**Text for analysis:**
----------------------------------------

For ADHD researchers, coming up with more efficient ways of diagnosing the disorder is a work in progress. Are there a few core questions you can ask people to reliably separate out those who have ADHD from those who don’t? If so, finding those questions could make it a lot easier to diagnose people, and could ultimately result in more ADHDers getting access to treatment.
That’s the idea behind screening questionnaires for ADHD, short surveys that ask people a handful of basic questions about ADHD symptoms. An example is the 6-item screening questionnaire I wrote about previously. These questionnaires aren’t intended to diagnose ADHD – they’re not in-depth enough for that. Rather, they identify people who are more likely to have ADHD and whose potential ADHD symptoms should be explored in more detail.

----------------------------------------

**Information shown:**
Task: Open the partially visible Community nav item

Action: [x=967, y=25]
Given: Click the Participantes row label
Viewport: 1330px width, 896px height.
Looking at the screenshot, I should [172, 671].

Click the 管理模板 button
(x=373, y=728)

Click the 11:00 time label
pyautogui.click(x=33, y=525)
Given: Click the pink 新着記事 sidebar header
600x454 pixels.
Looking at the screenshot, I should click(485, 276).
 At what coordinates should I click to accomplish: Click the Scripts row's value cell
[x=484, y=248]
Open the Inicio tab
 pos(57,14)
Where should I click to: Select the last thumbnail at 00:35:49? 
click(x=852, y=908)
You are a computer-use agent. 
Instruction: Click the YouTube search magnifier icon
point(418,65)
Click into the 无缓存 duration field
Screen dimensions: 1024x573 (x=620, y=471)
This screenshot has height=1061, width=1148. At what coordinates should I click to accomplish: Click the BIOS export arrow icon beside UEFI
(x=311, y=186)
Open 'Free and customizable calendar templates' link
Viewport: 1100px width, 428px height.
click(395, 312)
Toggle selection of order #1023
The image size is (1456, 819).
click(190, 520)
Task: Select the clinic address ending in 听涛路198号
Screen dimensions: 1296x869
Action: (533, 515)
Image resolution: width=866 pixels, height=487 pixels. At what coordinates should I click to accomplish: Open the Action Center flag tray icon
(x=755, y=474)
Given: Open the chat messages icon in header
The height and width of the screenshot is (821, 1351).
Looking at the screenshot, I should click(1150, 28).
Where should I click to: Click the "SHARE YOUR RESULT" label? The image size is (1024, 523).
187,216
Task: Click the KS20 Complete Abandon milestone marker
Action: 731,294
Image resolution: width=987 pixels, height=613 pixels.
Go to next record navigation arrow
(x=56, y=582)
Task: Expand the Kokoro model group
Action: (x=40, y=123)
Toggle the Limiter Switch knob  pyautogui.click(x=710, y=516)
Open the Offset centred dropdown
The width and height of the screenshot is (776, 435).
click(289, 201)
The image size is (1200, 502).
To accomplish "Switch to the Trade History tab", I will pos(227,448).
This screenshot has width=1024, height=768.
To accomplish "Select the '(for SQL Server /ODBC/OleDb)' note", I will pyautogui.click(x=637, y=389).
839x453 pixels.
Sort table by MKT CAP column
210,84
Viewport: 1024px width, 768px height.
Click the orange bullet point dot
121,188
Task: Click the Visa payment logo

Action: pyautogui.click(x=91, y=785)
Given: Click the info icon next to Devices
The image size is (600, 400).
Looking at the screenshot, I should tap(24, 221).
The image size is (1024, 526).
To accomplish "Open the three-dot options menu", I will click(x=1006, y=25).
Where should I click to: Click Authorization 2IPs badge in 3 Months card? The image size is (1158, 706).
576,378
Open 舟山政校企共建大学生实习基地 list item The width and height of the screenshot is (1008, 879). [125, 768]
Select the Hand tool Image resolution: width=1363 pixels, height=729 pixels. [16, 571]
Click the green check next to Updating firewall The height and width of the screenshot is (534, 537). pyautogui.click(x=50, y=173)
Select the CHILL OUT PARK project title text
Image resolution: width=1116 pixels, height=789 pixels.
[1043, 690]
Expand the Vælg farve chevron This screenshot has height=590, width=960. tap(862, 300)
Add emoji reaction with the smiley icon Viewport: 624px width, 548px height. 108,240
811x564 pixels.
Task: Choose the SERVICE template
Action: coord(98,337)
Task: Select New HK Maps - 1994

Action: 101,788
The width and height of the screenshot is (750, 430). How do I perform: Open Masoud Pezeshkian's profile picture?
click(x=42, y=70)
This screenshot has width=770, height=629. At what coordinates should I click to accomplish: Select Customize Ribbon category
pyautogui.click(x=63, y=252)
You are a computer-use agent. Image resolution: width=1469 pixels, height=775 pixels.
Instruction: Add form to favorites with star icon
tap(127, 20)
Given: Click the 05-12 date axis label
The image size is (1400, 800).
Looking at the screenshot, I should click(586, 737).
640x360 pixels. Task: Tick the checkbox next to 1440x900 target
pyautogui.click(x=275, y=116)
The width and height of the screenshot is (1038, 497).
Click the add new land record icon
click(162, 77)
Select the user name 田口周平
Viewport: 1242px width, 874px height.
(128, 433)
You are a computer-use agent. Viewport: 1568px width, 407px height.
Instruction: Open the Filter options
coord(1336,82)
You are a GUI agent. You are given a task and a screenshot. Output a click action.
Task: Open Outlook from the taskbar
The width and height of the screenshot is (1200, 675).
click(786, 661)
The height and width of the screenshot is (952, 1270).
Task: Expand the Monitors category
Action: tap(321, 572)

----------------------------------------

**Your task:** Rewrite the passage on ADHD screening from "For ADHD researchers, coming" up to and including "access to treatment.", putting "scientists" in place of "researchers".

**Solution for this task:**
For ADHD scientists, coming up with more efficient ways of diagnosing the disorder is a work in progress. Are there a few core questions you can ask people to reliably separate out those who have ADHD from those who don’t? If so, finding those questions could make it a lot easier to diagnose people, and could ultimately result in more ADHDers getting access to treatment.